Now think of a few people you do trust, who are generally held in high esteem by most, including yourself. You trust these people and believe in their ability to do the right thing based on their reputation and your experience with them. Let’s call this group B. You may conclude that the difference between these groups would be the number and seriousness of blunders accumulated over time. After all, we are probably tempted to point out fault with the people in group A more quickly, aren’t we? Let’s put that on hold for a minute.
In the financial world, the word “credit” is used to refer to how reliable someone is to be trusted to pay back a loan or debt. When a person makes purchases that they are not able to pay for or take responsibility for, their credit rating goes down based on a complicated formula that smart people came up with.
In the legal world, a “credible” witness is someone who can be counted on to tell the truth under oath. A credible witness has a history of telling the truth. The opposing attorney will often try to “discredit” the witness in order to show they cannot be trusted with responsible testimony.
We all fall short
One thing that both groups A and B have in common that I believe goes largely overlooked is that all of the people have unquestionably lived a life of many blunders and mistakes. They all have made many foolish choices that have hurt others. We all have. No doubt some people are less responsible than others, but we have all fallen short no matter what group we fall into.
Why is it that we tend to remember the blunders coming from the people in group A more easily than group B?
I am not a genius when it comes to banking and finances, but I know that advisors will tell you that it is good to use a credit card verses cash if you wish to build up credit (assuming you can pay if off as you go). I think the idea is to build up a track record of being responsible with a debt you owe. The more you borrow and pay back the more others will be willing to loan to you. You are building trust and credibility.
Now let’s take a deeper look into group A. If their credibility is low, chances are it has taken a hit because of their history of not being responsible for outstanding debts(wrong doing) they have acquired or because of their blunders that go unclaimed.
Some people view mistakes or blunders as horrible acts or events that define them and make a statement about their personal worth or value. When their mistake is pinned on them they take it very personally and their self-esteem takes a hit. They will do most anything to avoid it.

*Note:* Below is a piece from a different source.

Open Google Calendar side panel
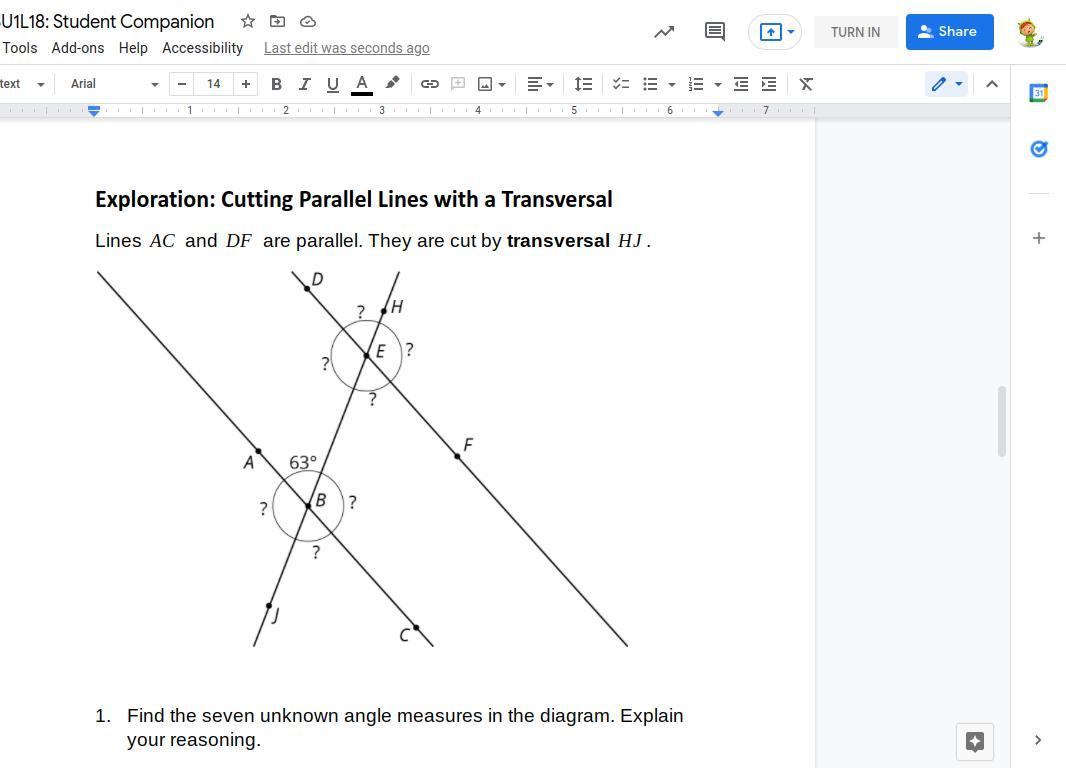 coord(1038,93)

Others, like those in group B, when they make a mistake, look at it as a learning experience and consider them necessary bumps along the road to success and growth.
We have a choice
When we make a mistake (selfish or unselfish), we have a choice of what we are going to do with that mistake. A person in group A may tend to choose to deny responsibility, blame someone else, or run away because of their fear, or distorted perspective on what blame says about them.

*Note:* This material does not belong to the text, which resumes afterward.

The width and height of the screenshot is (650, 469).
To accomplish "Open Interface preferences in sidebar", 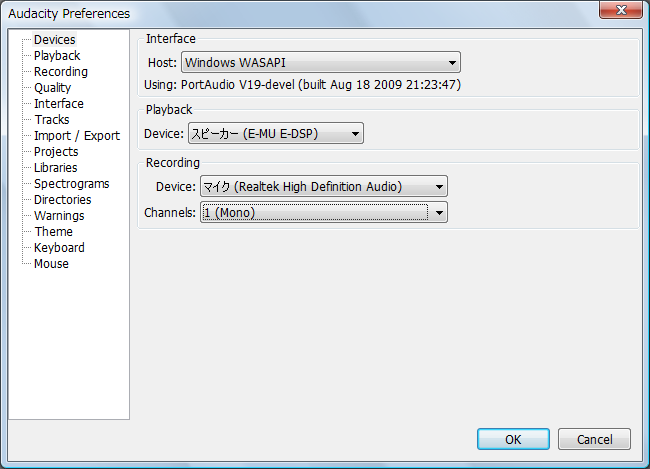I will pos(58,104).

A person from group B may worry very little about what blame says about them and be quick to accept responsibility for their blunder. They realize that everyone makes mistakes and it is unrealistic to expect otherwise. When they make a mistake it puts an extra burden on someone else. They know they need to take full responsibility for their mistake because they owe it to others they have hurt. They understand grace normally accompanies confessing fault and they understand that any relationship, if expected to be strong, will occasionally require reconciliation (a topic for another time).
The person who runs from blame values their own “blamelessness” over relational honesty. They tend to have a wounded heart that needs to heal before they can accept responsibility for their mistakes.
The person who runs from blame values their own “blamelessness” over relational honesty.
Two of the most powerful statements any person can make are “It’s my fault” and “I am sorry”. These are the responsible way of saying I owe it to you to make up for my mistake and I own it. They are the words that lead to credibility. They are music to people’s ears when they may otherwise hold a grudge if they don’t hear these words. It’s much more difficult to forgive a person who doesn’t fess up.
Much like a person who borrows and can be trusted to pay back their debt time after time is a person who can be trusted to take responsibility for their mistakes and blunders even when it happens time after time. The more blunders you take responsibility for, the more credibility you will gain.
You will never know the depth of how much you can trust someone until you see how they handle it after they have hurt someone.
Some people are defined by their mistakes in their own eyes, but it is how they respond to their mistakes that will define them in everyone else’s eyes.